Estratto del testo
-.-.-

La buona scuola per il Paese

La consultazione che il governo Renzi ha lanciato in questi giorni (https://labuonascuola.gov.it/) richiama ancora una volta l'attenzione del Paese su un settore strategico del nostro sistema Paese.
Non è la prima volta che si lancia un messaggio a tutti gli italiani su questo tema, in tempi recenti basta ricordare il libro bianco dell'Ulivo "la scuola che vogliamo" del 1995 propedeutico alla stagione di riforme introdotte poi dal Ministro Berlinguer e le molto più sintetiche tre "i" di Silvio Berlusconi (Internet, Inglese, Impresa).
Per chi segue la politica scolastica come il sottoscritto non può che far piacere che periodicamente il leader della politica nazionale si interessi di scuola, tanto più che i problemi posti sul tavolo sono spesso ricorrenti e dimostrano come i processi di riforma necessitino di tempi lunghi di attuazione.
Non è poi vero che tali riflessioni risultino solo abili mosse propagandistiche e si esauriscano con una semplice mozione di intenti: dal progetto dell'Ulivo nacque la scuola dell'autonomia, di fatto la più rilevante e radicale delle riforme della pubblica istruzione nei tempi recenti e dalle tre i di Berlusconi un intervento ben più complesso e profondo di riforma del ciclo di base dell'istruzione (la cosiddetta riforma Moratti, che ha portato al monteore annuale, all'inglese obbligatorio e alla riforma, poi definitivamente attuata da Profumo, dei programmi di insegnamento, oggi indicazioni nazionali)
Occorre dunque non sottovalutare questi passaggi, propedeutici sempre a un intervento reale nel sistema.
Nel documento "La buona scuola", che curiosamente riprende il titolo di una recente riflessione congressuale della Cisl scuola, si registra soprattutto un cambio di impostazione rispetto ai recenti interventi riformatori in materia: se con l'Ulivo l'attenzione era posta sull'architettura e la gestione del sistema scolastico e con i governi Berlusconi si poneva l ‘accento sulla natura di servizio ai cittadini della scuola, Renzi e il Ministro Giannini dedicano la gran parte del documento (più della metà) al tema degli insegnanti.

-.-.-

Dati forniti
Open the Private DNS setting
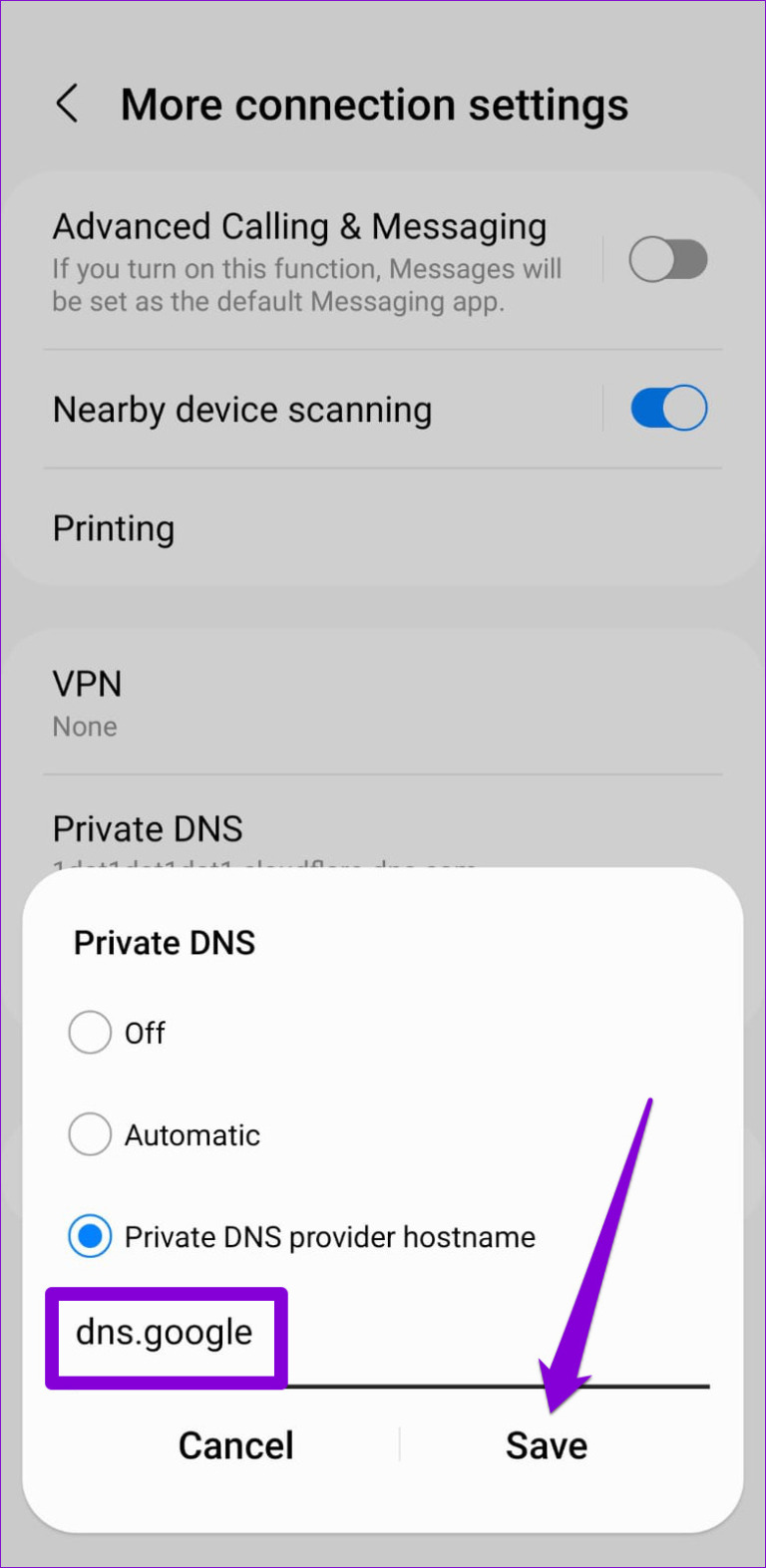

-.-.-

Compiti da svolgere
#1 Nel testo sulla buona scuola, a quale tema Renzi e il Ministro Giannini dedicano più della metà del documento?
#2 Continua il testo sulla buona scuola, partendo subito dopo l'ultima frase riportata.

Risposte
#1 Al tema degli insegnanti.

#2
Si tratta di una prospettiva molto importante: la scuola si regge, al di là delle recenti innovazioni tecnologiche e della moltiplicazione delle fonti di informazione e formazione per i giovani di oggi, soprattutto sul lavoro degli insegnanti e una buona scuola, in ogni Paese, è fatta da buoni docenti.
Del resto se il bilancio del Ministero dell'Istruzione è assorbito per nove decimi dai costi del personale non è sbagliato concentrarsi su quest'ultimo per un intervento di riforma. Ciò comporta tuttavia due importanti premesse: la disponibiltà a reperire risorse e la consapevolezza di affrontare un tema che coinvolge un numero molto alto di persone e quindi potrebbe comportare pesanti conseguenze anche in termini di consenso.
Quando parliamo di insegnanti parliamo dei docenti attualmente in servizio (circa 800.000 di persone) degli aspiranti tali (i cosiddetti precari e chi frequenta o ha frequentato i corsi di preparazione all'insegnamento, il tfa, circa 300.000 persone complessivamente) e infine tutti i giovani che in qualche modo mettono l'insegnamento tra le proprie prospettive di lavoro
A tutte queste categorie La Buona scuola rivolge una proposta: per i primi l'ipotesi di una carriera dei docenti di ruolo non più legata alla sola anzianità, ai secondi la stabilizzazione degli attuali supplenti annuali e l'indizione di concorsi biennali per il ruolo e agli ultimi un sistema di formazione all'insegnamento più certo negli esiti attraverso le apposite lauree magistrali. Si tratta di un disegno finalmente organico ma non certamente a costo zero e se il documento, con grande precisione, individua modalità di finanziamento e anche possibili risparmi a regime, va considerato come la spesa per il personale scolastico risulti sempre una voce critica della programmazione economica dello Stato e che solo nello scorso anno, dopo più di venti anni di provvedimenti volti a contenere questa spesa, con il Ministro Carrozza sono stati investite alcune centinaia di milioni di euro per la formazione in servizio dei docenti, primo, piccolo ma significativo segnale di inversione di tendenza in materia.
La prospettiva è ambiziosa, occorre la consapevolezza che il mondo della scuola e soprattutto gli insegnanti e gli aspiranti tali vengono da troppi anni di delusioni e disillusioni per restare indifferenti ad una ulteriore promessa mancata.
Nella seconda parte del documento si accenna invece ad alcuni interventi di potenziamento dell'offerta formativa della scuola (più musica, storia dell'arte, economia, una diversa concezione dell'informatica, maggiore tensione all'inclusione da parte del sistema, un potenziamento del rapporto con il modo del lavoro) in una concezione non di riforma globale ma di manutenzione del sistema per renderlo sempre più capace di rispondere alle esigenze della società e della nazione.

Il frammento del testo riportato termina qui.